**Aim of the exercise:**
From the line containing "Screen dimensions: 1434x692" through the last line of the entries, set down every line exactly and add nothing.

**Dataset:**

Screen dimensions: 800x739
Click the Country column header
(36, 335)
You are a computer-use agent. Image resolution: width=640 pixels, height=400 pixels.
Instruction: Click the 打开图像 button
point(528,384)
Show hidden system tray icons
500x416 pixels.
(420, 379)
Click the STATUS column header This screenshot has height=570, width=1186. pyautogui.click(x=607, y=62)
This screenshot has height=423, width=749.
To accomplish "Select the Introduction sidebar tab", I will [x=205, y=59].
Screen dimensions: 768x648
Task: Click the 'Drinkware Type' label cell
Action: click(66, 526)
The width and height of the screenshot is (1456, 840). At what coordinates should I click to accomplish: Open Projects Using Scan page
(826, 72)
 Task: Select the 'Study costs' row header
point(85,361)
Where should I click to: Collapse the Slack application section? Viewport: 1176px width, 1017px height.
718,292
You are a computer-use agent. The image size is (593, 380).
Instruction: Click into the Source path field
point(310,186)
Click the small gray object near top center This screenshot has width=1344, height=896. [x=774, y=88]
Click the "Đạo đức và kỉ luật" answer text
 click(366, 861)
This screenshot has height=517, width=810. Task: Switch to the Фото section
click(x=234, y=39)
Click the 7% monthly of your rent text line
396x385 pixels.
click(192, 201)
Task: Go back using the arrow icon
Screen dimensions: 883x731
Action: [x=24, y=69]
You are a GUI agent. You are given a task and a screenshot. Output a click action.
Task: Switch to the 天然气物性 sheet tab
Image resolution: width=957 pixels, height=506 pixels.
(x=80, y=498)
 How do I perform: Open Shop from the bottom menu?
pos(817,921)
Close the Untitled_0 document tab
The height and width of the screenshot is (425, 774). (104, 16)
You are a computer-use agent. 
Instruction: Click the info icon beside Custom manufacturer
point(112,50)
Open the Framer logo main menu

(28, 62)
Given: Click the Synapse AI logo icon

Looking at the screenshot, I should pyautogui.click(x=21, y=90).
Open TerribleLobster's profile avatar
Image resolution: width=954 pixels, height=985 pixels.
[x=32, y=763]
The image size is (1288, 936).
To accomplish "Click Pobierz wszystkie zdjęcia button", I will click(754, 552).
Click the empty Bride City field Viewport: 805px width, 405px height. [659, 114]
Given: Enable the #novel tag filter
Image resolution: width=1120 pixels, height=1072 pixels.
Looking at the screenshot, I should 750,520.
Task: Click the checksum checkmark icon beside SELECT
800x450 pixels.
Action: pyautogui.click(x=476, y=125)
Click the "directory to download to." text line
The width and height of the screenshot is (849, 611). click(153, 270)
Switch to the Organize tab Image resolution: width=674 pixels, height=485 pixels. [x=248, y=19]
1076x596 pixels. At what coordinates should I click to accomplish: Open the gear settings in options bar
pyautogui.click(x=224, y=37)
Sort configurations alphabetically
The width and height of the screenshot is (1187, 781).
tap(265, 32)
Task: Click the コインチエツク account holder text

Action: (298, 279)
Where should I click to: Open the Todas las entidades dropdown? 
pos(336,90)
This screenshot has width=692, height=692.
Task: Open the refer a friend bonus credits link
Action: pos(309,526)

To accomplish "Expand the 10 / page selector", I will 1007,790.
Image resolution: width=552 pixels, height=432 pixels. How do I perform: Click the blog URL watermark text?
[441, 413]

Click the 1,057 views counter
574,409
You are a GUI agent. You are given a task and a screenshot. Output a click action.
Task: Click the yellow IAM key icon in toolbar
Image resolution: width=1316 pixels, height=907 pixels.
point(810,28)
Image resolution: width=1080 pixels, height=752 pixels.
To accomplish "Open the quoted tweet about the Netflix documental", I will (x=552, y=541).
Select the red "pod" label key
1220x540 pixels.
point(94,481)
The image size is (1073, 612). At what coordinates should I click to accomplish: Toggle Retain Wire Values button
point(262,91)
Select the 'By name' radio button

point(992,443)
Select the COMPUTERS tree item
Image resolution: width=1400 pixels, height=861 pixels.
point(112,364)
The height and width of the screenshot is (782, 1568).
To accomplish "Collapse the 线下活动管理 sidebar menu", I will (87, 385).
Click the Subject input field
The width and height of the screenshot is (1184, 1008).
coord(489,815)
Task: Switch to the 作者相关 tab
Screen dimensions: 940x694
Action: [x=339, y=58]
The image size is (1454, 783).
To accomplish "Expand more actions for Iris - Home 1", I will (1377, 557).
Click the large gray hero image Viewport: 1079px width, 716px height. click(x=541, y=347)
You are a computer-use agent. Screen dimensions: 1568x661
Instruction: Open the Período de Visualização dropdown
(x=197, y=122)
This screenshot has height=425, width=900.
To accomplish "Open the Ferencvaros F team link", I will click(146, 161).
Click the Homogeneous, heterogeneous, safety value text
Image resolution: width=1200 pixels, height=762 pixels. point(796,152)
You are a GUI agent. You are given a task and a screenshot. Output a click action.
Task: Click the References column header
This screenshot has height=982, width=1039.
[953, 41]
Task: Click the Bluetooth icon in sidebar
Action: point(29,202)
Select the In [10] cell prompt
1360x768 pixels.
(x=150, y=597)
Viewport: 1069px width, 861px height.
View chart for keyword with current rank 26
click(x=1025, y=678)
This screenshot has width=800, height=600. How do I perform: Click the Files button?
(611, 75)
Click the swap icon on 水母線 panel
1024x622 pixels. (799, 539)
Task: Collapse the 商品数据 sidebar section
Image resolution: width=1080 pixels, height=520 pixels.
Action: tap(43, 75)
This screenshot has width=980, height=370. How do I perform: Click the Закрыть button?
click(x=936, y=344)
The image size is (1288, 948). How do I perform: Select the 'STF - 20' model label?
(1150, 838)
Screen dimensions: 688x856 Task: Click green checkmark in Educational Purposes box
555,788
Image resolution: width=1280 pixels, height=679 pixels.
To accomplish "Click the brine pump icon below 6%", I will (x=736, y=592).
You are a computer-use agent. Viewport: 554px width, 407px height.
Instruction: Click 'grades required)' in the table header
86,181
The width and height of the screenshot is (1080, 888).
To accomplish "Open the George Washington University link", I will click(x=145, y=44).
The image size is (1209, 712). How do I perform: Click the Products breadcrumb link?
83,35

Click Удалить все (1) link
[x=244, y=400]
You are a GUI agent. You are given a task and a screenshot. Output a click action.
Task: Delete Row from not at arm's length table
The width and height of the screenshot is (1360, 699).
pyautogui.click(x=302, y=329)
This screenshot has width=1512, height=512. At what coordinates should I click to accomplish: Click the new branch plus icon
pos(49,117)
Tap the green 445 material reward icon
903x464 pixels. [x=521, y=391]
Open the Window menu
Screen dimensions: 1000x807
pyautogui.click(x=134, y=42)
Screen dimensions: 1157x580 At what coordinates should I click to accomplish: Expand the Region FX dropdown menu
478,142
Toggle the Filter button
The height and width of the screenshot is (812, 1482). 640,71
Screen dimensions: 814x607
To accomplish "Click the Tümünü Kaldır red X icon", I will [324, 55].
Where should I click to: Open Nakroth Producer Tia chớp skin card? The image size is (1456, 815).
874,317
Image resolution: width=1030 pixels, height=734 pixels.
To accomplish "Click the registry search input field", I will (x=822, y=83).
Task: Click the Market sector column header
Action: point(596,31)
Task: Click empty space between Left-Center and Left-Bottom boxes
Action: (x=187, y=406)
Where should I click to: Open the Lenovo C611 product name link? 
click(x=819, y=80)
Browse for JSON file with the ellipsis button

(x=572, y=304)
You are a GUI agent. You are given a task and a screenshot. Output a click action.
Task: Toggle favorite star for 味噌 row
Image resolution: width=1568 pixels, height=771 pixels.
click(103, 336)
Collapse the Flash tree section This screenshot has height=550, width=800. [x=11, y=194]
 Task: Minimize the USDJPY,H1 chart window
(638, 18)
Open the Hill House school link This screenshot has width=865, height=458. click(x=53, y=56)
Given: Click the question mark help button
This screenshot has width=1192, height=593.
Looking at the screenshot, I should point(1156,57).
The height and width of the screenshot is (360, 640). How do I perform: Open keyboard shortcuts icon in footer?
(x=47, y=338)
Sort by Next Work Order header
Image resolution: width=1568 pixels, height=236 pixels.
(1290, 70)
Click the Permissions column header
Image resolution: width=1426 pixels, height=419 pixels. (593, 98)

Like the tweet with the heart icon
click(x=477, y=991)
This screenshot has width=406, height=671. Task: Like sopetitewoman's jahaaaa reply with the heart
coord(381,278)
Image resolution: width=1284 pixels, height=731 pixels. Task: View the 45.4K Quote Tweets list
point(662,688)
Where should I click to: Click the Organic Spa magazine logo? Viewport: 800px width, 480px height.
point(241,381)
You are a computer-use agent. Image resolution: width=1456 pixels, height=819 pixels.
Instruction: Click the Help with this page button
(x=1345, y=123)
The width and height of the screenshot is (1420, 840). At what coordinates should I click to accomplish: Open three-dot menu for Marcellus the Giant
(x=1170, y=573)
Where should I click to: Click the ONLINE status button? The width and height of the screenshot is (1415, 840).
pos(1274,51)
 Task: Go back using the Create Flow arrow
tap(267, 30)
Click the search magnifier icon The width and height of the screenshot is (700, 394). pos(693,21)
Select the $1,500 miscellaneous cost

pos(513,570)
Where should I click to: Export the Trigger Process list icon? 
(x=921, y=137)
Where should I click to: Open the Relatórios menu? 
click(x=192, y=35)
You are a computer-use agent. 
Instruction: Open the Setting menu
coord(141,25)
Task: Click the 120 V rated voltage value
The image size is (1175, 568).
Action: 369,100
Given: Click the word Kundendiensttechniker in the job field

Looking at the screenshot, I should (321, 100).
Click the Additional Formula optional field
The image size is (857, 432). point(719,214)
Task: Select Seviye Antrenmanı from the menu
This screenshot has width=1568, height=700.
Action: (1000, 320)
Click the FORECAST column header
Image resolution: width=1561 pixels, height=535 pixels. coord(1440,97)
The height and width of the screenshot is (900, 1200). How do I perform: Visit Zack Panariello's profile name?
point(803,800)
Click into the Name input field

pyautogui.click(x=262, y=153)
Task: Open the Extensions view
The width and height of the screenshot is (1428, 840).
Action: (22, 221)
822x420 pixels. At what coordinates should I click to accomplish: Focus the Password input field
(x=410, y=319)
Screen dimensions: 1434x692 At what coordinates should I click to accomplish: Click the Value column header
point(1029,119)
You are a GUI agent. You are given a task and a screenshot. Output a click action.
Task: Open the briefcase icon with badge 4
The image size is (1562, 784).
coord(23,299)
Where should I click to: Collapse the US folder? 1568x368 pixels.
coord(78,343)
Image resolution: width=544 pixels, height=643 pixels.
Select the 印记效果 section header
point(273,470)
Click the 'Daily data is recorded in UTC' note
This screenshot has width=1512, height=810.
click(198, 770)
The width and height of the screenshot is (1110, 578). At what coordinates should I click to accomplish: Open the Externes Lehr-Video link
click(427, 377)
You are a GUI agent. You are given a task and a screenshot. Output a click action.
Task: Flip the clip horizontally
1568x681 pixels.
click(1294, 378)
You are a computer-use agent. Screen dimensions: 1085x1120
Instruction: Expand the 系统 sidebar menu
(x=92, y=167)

**Exercise output:**
Screen dimensions: 1434x692 At what coordinates should I click to accomplish: Click the Value column header
point(1029,119)
You are a GUI agent. You are given a task and a screenshot. Output a click action.
Task: Open the briefcase icon with badge 4
The image size is (1562, 784).
coord(23,299)
Where should I click to: Collapse the US folder? 1568x368 pixels.
coord(78,343)
Image resolution: width=544 pixels, height=643 pixels.
Select the 印记效果 section header
point(273,470)
Click the 'Daily data is recorded in UTC' note
This screenshot has width=1512, height=810.
click(198, 770)
The width and height of the screenshot is (1110, 578). At what coordinates should I click to accomplish: Open the Externes Lehr-Video link
click(427, 377)
You are a GUI agent. You are given a task and a screenshot. Output a click action.
Task: Flip the clip horizontally
1568x681 pixels.
click(1294, 378)
You are a computer-use agent. Screen dimensions: 1085x1120
Instruction: Expand the 系统 sidebar menu
(x=92, y=167)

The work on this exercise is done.